Looking at this philosophically, the issuance of an apology cashes itself out as an act of symbolic sentimentality that is the political equivalent of an empty set. Let me explain. We have political actors unauthorized to issue an apology because they were not the perpetrators, on a personal or state level, of any such evil. And the beneficiaries of the apology, descendants of slaves who are held up as eternal certified moral icons of state victimization, are not in any way the actual victims of chattel slavery.

The notion of a collective apology — by servants of the people in the name of past state actors to whom they have no relation — attempts to speak for dead men who literally might not have wanted to apologize for practicing and promoting slavery.

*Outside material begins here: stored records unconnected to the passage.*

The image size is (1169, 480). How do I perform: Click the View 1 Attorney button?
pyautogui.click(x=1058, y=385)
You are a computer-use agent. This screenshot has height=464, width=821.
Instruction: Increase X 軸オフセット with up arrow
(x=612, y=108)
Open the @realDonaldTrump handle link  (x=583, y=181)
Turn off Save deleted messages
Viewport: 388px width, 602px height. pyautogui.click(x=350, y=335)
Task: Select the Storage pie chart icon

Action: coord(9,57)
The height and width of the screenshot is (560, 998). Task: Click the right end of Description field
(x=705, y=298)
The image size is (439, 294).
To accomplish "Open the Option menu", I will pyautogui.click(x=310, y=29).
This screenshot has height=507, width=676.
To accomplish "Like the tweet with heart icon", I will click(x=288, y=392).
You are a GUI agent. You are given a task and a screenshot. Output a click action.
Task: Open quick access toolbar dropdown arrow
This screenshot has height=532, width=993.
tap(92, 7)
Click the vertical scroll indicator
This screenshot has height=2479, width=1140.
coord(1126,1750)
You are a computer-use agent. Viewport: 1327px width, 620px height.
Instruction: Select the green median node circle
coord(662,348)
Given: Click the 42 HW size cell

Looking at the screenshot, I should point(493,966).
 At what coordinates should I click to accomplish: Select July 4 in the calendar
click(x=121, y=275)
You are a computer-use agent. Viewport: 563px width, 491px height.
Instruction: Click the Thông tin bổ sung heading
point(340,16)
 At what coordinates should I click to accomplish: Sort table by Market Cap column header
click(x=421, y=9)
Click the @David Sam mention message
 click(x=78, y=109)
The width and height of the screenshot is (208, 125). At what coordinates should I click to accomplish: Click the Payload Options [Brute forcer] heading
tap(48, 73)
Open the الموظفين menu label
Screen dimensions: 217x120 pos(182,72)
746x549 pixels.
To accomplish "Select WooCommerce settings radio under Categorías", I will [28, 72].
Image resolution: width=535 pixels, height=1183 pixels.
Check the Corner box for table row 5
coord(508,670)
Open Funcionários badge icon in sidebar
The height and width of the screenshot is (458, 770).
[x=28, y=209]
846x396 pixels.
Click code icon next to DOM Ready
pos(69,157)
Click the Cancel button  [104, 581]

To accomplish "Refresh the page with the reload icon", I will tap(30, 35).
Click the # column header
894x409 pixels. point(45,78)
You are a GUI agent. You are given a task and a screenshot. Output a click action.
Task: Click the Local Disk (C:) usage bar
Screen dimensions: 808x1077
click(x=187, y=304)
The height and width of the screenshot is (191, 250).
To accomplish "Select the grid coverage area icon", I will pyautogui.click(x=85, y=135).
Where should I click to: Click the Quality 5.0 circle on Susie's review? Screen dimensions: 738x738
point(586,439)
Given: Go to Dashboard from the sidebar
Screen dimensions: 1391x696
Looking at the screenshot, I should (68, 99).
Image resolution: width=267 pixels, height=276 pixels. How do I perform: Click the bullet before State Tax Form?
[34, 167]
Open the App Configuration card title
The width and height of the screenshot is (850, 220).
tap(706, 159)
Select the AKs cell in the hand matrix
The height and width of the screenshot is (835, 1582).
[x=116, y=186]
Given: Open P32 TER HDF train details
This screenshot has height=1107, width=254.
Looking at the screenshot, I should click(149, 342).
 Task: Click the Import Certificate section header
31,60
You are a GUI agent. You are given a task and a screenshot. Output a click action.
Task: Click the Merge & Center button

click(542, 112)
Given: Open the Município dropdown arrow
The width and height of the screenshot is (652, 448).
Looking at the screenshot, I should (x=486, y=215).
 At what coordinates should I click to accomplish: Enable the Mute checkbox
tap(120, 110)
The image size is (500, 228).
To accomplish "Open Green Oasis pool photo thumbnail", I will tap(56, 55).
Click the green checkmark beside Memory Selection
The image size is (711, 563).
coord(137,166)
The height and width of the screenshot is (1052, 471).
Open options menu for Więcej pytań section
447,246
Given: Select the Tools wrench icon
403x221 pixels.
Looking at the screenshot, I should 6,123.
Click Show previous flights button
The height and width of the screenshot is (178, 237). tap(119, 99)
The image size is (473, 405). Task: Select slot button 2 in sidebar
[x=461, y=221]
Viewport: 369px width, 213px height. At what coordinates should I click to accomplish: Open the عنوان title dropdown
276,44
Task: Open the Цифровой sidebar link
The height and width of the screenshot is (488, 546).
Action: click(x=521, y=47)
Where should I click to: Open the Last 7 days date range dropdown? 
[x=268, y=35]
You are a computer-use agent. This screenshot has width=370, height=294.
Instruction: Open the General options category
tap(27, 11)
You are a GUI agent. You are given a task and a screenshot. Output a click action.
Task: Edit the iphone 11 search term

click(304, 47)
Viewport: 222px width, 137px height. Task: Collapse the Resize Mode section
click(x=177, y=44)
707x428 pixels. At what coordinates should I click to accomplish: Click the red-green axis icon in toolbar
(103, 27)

The apology purports to exonerate guilt from the conscience of those who legitimized and legalized slavery by issuing them a moral dispensation. Politicians today can acknowledge the moral harms done to individuals and groups of people, but they cannot apologize on behalf of the perpetrators.

A sincere apology relies on a logical corollary: forgiveness by those to whom the apology is issued and a pardoning of the wrong. The moral conundrum here is that descendants of slaves cannot be the deputized stand-ins for their ancestors. The apology, in essence, is being issued to a freed people — among the freest people on earth. What qualifies a descendent of a slave to accept an apology made by a current iteration of the U.S. government that has no ties to the overseers of a nefarious form of human trafficking?

The apology itself strikes me — a descendant of slaves and an immigrant from the Caribbean — as implicitly, if unintentionally, racist. It is predicated on a theme of guilt-by-association. Let us be clear about the existential nature of the apology. It is meant to not just abstractly acknowledge the role played in the slave trade by Charleston and other jurisdictions that have issued apologies — such as Macon, Ga.; Annapolis, Md.; and New Jersey, Virginia, Florida, North Carolina and Alabama — it is also meant to explicitly indict white people today for the moral crimes that their ancestors may or may not have committed against the ancestors of African-Americans.

Any predication of ancestral guilt is problematic. It asks one to bear the moral responsibilities for crimes one has not undertaken, and to be responsible for the sins of his or her ancestors. But how can we know that each white person’s ancestor was an owner of slaves rather than, say, an objector or simply a skilled or unskilled laborer? If collective guilt is, as I have argued, a disguised form of codified collective ancestral guilt, then this type of codified guilt and its inverse corollary — collective entitlement to an apology — is based on the crudest form of racism: biological collectivism.

I see no way that this can lead to racial healing among blacks and whites, and, concomitantly, I see no reason why any African-American would accept this.

The debt to African-Americans has been paid. The implicit apology was issued in the “Third Founding of America” (taking Lincoln’s promise at Gettysburg as the second) with the momentous passage of the 1964 Civil Rights Act and the legal ending of Jim Crow-based segregation in the South. The inclusive promise of “We The People” was delivered to all peoples in this country and, legally, blacks now enjoy the same freedoms as whites.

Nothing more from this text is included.